United States Army soldiers can no longer use TikTok on government-owned phones following a decision to ban the app. The move comes amidst ongoing worries that the video app owned by Beijing-based company ByteDance could compromise national security or be used to influence or surveil Americans.
“It is considered a cyber threat,” Army spokeswoman Lt. Col. Robin Ochoa told Military.com, which broke the news on December 30th. The army reportedly used TikTok to recruit members prior to the ban.
Both the Navy and Defense Department sounded alarms on TikTok earlier this month. The Navy previously told its members not to add the app, and to delete it from government-issued devices if it was already installed. The Defense Department also instructed employees to “be wary of applications you download, monitor your phones for unusual and unsolicited texts etc., and delete them immediately and uninstall TikTok to circumvent any exposure of personal information,” according to military.com.

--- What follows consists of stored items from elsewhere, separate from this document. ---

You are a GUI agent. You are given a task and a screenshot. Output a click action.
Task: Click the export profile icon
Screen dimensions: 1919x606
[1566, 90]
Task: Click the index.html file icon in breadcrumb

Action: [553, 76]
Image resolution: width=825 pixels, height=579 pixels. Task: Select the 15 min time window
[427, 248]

TikTok has been under scrutiny from the Committee on Foreign Investment in the United States (CFIUS) after lawmakers called for an investigation in October to see whether the Chinese government can collect users’ data or control the content that’s shared. Senator Tom Cotton (R-Arkansas) and Senator Chuck Schumer (D-New York) pointed to the potential for TikTok to be used in election meddling and to silence Hong Kong protesters. The CFIUS is also considering whether ByteDance will be forced to divest in Musical.ly, the app it acquired in 2017 that was the jumping off point for TikTok.

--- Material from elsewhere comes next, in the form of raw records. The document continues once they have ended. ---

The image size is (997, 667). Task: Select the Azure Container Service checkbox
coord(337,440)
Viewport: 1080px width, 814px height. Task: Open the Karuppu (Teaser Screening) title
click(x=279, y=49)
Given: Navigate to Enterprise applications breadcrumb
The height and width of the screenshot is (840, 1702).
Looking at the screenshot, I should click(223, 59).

TikTok said in an October statement that it hasn’t removed content because it was asked to do so by the Chinese government, and would not do so in the future. The company added that it stores its US user data in the US (with a backup in Singapore), so it is not subject to Chinese law.
ByteDance dismissed a report from Bloomberg on December 23rd that alleged that it was exploring selling its stake in TikTok following the mounting pressure it’s facing in the US.